-- Available data follows --

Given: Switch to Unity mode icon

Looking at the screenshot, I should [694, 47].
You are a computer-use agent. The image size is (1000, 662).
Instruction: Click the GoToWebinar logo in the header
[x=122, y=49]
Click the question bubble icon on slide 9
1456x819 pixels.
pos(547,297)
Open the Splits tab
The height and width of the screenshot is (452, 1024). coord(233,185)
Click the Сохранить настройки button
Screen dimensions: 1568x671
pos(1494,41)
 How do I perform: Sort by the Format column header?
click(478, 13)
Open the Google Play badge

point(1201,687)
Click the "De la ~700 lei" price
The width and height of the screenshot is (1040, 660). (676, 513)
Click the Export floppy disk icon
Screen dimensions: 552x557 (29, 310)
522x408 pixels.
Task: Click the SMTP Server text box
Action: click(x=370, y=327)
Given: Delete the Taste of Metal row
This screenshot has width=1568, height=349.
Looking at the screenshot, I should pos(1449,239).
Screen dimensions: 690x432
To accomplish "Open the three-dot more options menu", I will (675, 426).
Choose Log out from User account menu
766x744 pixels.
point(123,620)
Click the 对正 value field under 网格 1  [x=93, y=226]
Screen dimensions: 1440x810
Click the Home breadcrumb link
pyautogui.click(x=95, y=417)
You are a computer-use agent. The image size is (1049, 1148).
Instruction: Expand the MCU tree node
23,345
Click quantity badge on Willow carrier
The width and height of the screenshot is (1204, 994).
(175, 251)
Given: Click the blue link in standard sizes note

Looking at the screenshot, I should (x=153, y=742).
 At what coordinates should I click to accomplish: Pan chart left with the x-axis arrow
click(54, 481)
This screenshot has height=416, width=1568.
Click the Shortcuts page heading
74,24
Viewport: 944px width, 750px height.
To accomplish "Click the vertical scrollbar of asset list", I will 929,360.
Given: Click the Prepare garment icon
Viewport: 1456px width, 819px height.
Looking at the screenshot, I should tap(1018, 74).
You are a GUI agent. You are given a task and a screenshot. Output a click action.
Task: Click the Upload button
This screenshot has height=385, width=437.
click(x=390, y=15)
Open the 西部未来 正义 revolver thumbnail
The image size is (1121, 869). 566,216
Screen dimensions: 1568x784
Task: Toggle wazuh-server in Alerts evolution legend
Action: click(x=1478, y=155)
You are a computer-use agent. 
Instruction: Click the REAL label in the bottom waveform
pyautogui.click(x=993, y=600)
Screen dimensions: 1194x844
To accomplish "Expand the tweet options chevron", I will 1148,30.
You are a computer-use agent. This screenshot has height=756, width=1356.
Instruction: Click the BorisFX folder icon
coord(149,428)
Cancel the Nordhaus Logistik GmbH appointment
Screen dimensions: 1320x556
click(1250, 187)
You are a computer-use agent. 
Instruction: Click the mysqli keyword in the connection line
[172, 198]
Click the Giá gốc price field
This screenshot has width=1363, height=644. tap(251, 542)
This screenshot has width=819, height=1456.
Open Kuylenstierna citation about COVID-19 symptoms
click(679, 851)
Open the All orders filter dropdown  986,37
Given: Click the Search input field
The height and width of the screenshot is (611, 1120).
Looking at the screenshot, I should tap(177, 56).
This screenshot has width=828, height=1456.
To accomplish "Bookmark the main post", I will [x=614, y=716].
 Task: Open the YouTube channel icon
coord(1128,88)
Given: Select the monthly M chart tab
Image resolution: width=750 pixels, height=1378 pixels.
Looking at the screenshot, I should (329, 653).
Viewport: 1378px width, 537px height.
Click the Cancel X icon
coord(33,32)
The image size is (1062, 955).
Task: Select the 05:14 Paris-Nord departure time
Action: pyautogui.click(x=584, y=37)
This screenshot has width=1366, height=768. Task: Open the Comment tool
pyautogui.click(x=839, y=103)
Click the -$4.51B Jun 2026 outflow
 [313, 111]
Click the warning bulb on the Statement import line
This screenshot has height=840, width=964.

-- Available data concluded --

- What you have to do:
This task calls for each line of the material that contains "options".

- Worked solution:
To accomplish "Open the three-dot more options menu", I will (675, 426).
To accomplish "Expand the tweet options chevron", I will 1148,30.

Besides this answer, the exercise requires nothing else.